(Reading text):
____________

The next question comes from Colton Bean from Tudor, Pickering, Holt & Company. Your line is open.
Good afternoon. Just wanted to follow-up on the comments on leverage. You have seen some positive actions from the ratings agencies, but it does seem like balance sheet has shifted higher in the priority list for the public markets. So can you just provide an update as to how you are looking at the 4.5 times target and whether the strategy around capital allocation has shifted at all?
Sure. We think the 4.5 is the right place to be for our particular assets given the size, the stability of cash flow, the diversity of the businesses that we have, the quality of customers, the dividend coverage, you put all those things together, we actually mapped higher than BBB flat. And so -- and we think that all of those factors with respect to our business are -- is what has made the rating agencies comfortable with the upgrades that they have given us. So we think the 4.5 times, given all of those considerations is a fine place to be.
Okay. Perfect. And then on KMCC, I think, you all have noted over the last few quarters that you have seen some rate reductions, can you just update us as to where we stand in terms of recontracting process there?

____________

(Data to examine):
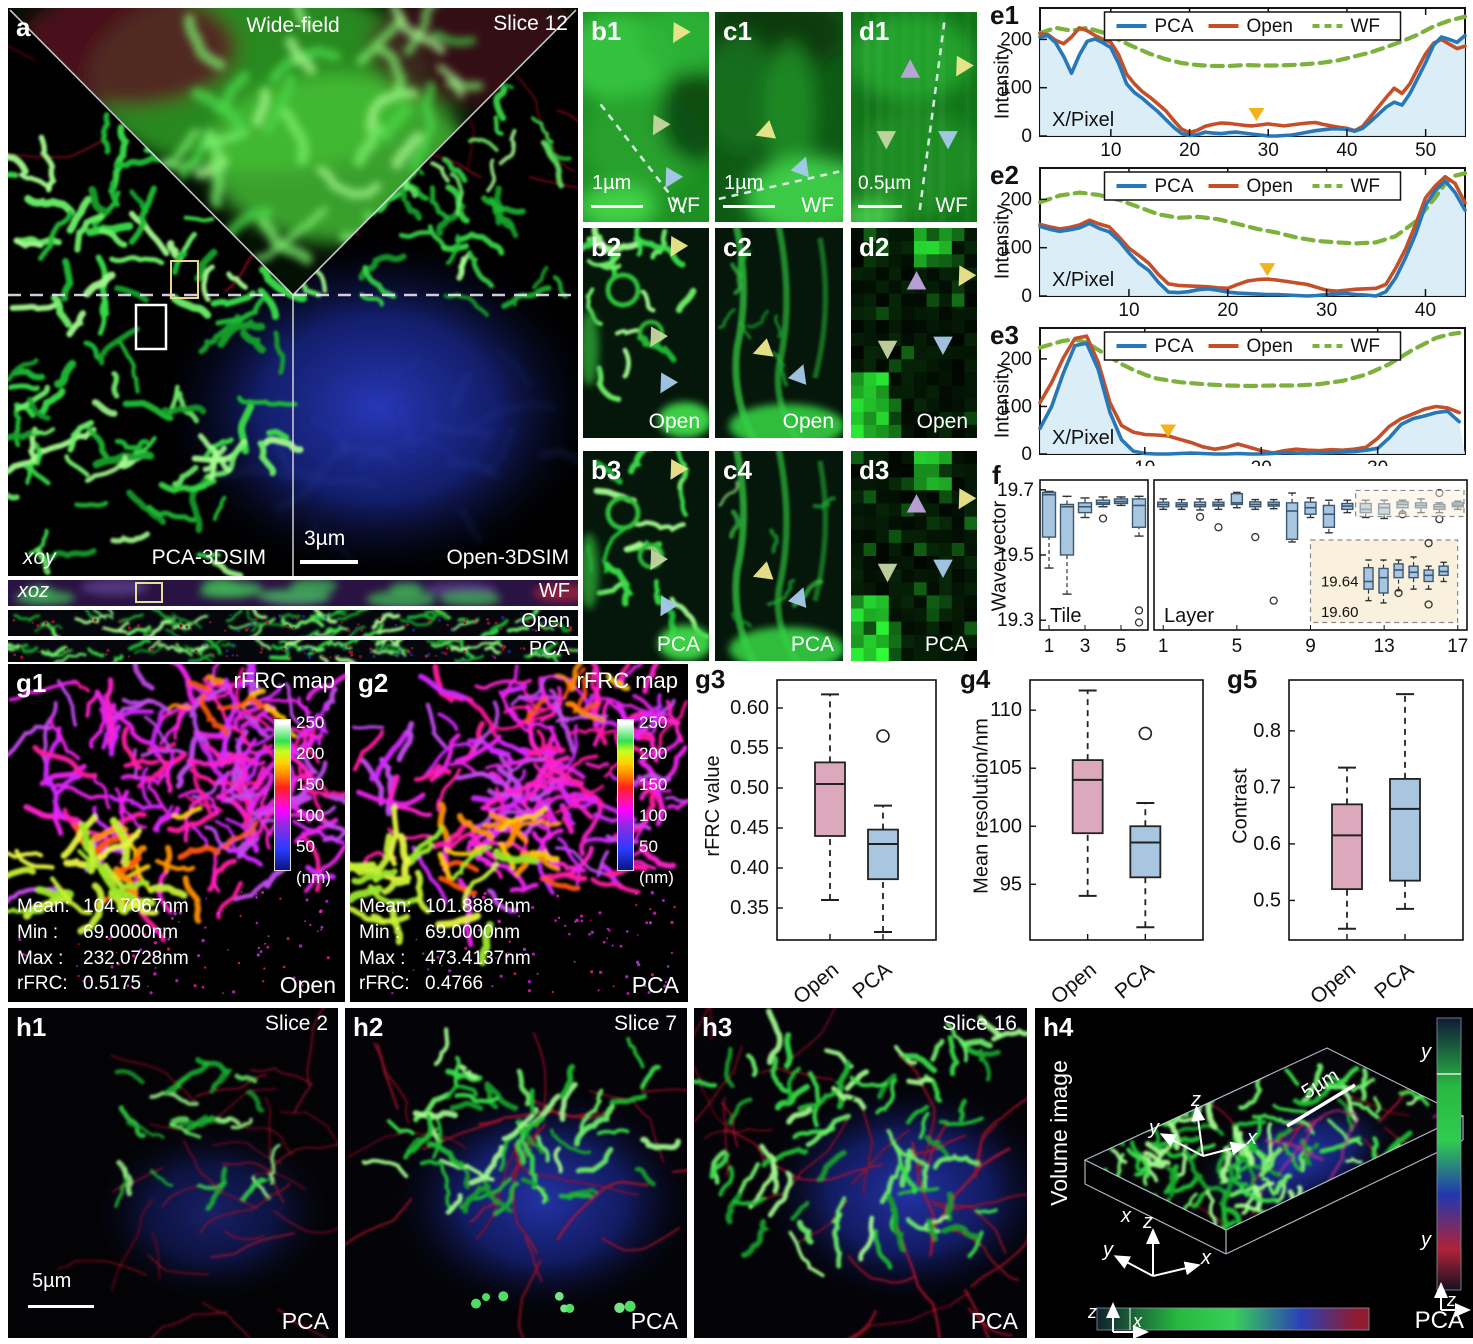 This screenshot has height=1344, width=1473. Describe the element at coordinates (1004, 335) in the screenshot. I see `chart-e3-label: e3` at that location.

____________

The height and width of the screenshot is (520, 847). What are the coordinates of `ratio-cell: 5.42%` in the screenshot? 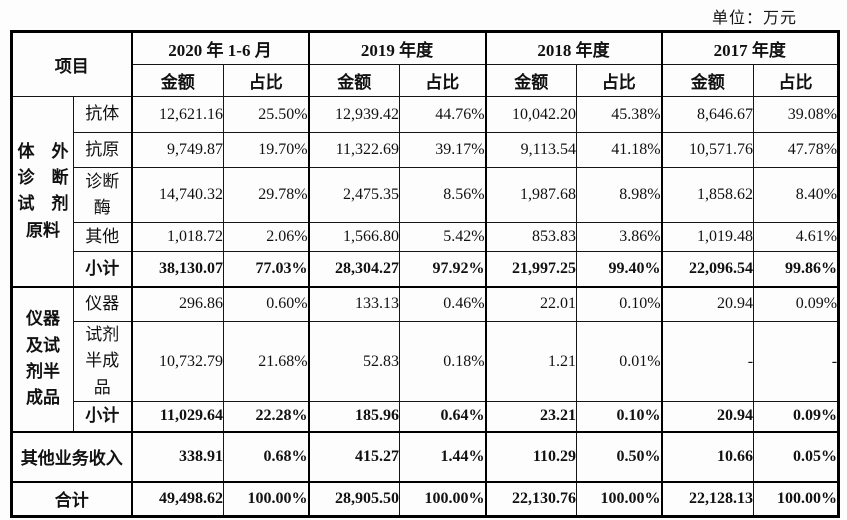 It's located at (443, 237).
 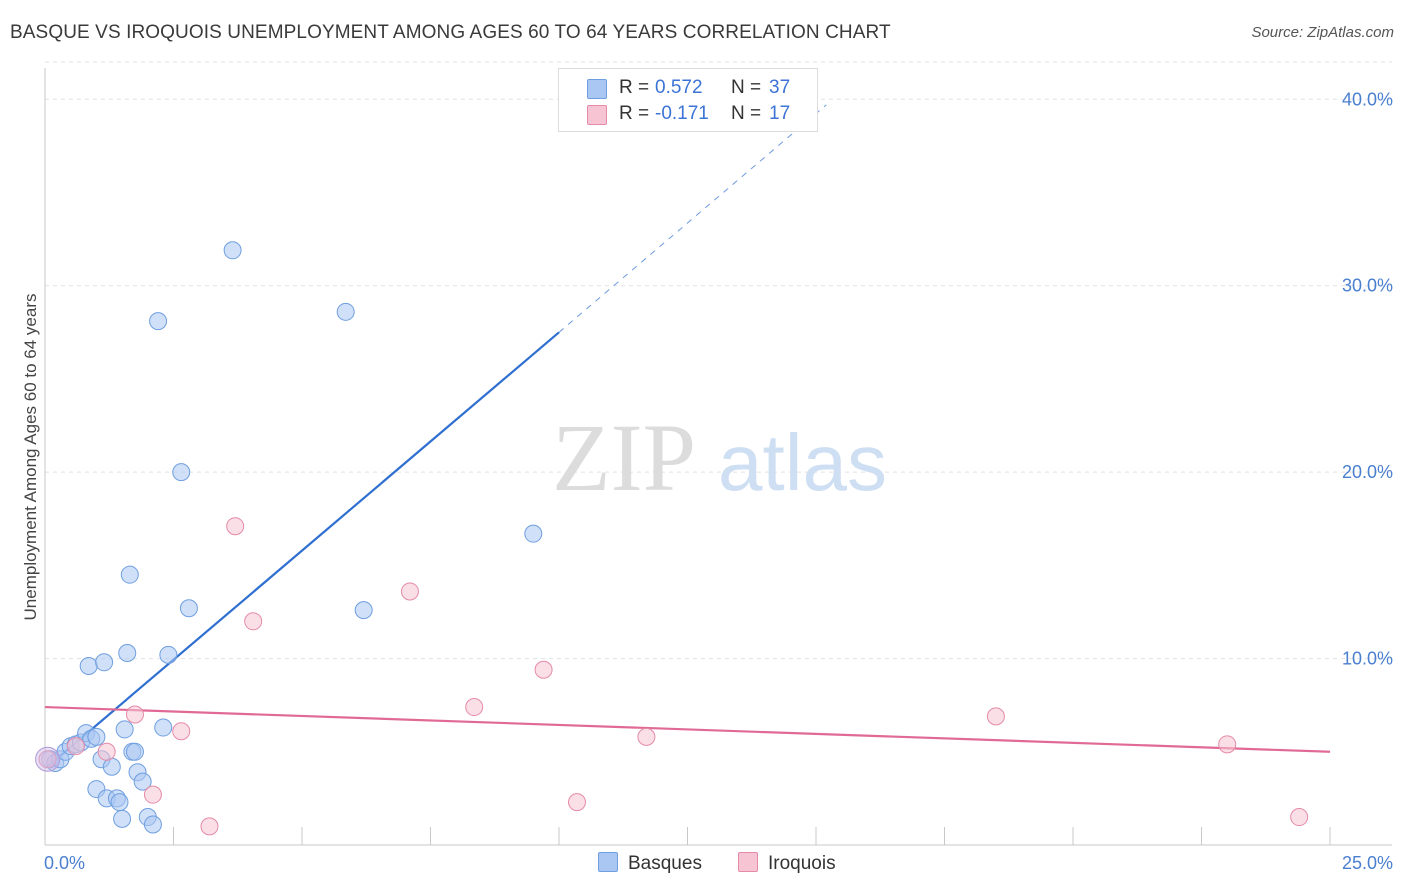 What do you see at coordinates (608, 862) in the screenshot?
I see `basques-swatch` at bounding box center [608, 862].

____________

(What to do):
1. In the earnings call transcript, what leverage target does the company say is the right place to be for its assets?
2. Write the next part of the earnings call transcript, starting after its final question about the recontracting process at KMCC.

(Results in order):
1. 4.5 times.

2.
Yeah. Sure. The recontracting process is ongoing and we do expect to see some additional capacity commitments forthcoming but granted at lower rates. The other thing, the other key development for us on KMCC is and we've kind of set this out as a goal and talked about it some over time is we want to get that pipe to access Permian barrels. So right now, of course, you'd primarily see -- it primarily is a takeaway for growing the Eagle Ford production, but there's a lot of capacity away from the Eagle Ford. So even as it grows, it takes a while to fill that capacity back up and hence the rate reductions we're experiencing on the base business, but we participated in the Gray Oak expansion, that open season was just extended to April 30. However, we've got some pretty good commitments there and think we're going to be successful in getting Permian barrels attracted to KMCC and so that will be a part of our picture going forward as we mitigate and add back some growth to the asset. Kim?
I think that's right.
Okay. Just a quick follow-up on that. So you mentioned the Permian barrels, is there an ability to use that pipe as a logistical backstop for Corpus exports as well, if you had a weather issue in Corpus, could you use that to get barrels up to the Houston market?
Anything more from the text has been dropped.